Torch-TensorRT#
Torch-TensorRT compiles PyTorch models for NVIDIA GPUs using TensorRT,
delivering significant inference speedups with minimal code changes. It supports
just-in-time compilation via torch.compile and ahead-of-time export via
torch.export, integrating seamlessly with the PyTorch ecosystem.
New to Torch-TensorRT? Start with Installation, then try the quick start guide below.
Ready to optimize a model? See TensorRT Backend for torch.compile for torch.compile
or Compiling Exported Programs with Torch-TensorRT for ahead-of-time export with torch.export.
Additional resources:
Quick Start#
Option 1: torch.compile#
You can use Torch-TensorRT anywhere you use torch.compile:
import torch
import torch_tensorrt
model = MyModel().eval().cuda() # define your model here
x = torch.randn((1, 3, 224, 224)).cuda() # define what the inputs to the model will look like
optimized_model = torch.compile(model, backend="tensorrt")
optimized_model(x) # compiled on first run
optimized_model(x) # this will be fast!
Option 2: Export#
If you want to optimize your model ahead-of-time and/or deploy in a C++ environment, Torch-TensorRT provides an export-style workflow that serializes an optimized module. This module can be deployed in PyTorch or with libtorch (i.e. without a Python dependency).
Step 1: Optimize + serialize#
import torch
import torch_tensorrt
model = MyModel().eval().cuda() # define your model here
inputs = [torch.randn((1, 3, 224, 224)).cuda()] # define a list of representative inputs here
trt_gm = torch_tensorrt.compile(model, ir="dynamo", inputs)
torch_tensorrt.save(trt_gm, "trt.ep", arg_inputs=inputs) # PyTorch only supports Python runtime for an ExportedProgram.
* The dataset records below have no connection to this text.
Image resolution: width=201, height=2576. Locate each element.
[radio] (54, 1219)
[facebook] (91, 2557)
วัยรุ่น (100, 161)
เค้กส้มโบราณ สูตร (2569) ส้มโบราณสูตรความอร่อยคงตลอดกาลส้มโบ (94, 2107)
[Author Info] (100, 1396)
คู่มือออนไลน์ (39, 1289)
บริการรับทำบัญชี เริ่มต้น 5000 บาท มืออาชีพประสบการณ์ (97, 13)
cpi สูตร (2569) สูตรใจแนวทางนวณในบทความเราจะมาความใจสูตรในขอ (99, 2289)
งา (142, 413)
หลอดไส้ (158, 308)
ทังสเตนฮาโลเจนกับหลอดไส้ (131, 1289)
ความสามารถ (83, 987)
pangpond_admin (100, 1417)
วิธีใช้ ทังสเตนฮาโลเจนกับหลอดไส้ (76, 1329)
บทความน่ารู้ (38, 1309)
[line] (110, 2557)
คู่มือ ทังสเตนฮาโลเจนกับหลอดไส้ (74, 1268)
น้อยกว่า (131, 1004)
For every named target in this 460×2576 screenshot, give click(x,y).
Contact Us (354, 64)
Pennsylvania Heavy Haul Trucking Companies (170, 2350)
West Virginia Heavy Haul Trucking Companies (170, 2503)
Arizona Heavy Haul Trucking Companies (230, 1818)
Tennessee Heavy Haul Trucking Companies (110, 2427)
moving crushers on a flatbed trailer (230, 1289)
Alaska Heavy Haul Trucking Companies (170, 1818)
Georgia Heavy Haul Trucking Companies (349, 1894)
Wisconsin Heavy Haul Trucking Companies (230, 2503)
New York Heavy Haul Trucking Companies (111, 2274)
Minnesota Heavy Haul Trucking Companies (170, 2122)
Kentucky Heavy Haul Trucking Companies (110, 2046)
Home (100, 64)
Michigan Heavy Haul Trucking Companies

For C++ deployment, use a TorchScript file
torch_tensorrt.save(trt_gm, "trt.ts", output_format="torchscript", arg_inputs=inputs)
Step 2: Deploy#
Deployment in Python:#
import torch
import torch_tensorrt
inputs = [torch.randn((1, 3, 224, 224)).cuda()] # your inputs go here
# You can run this in a new python session!
model = torch.export.load("trt.ep").module()
# model = torch_tensorrt.load("trt.ep").module() # this also works
model(*inputs)
Deployment in C++:#
#include "torch/script.h"
#include "torch_tensorrt/torch_tensorrt.h"
auto trt_mod = torch::jit::load("trt.ts");
auto input_tensor = [...]; // fill this with your inputs
auto results = trt_mod.forward({input_tensor});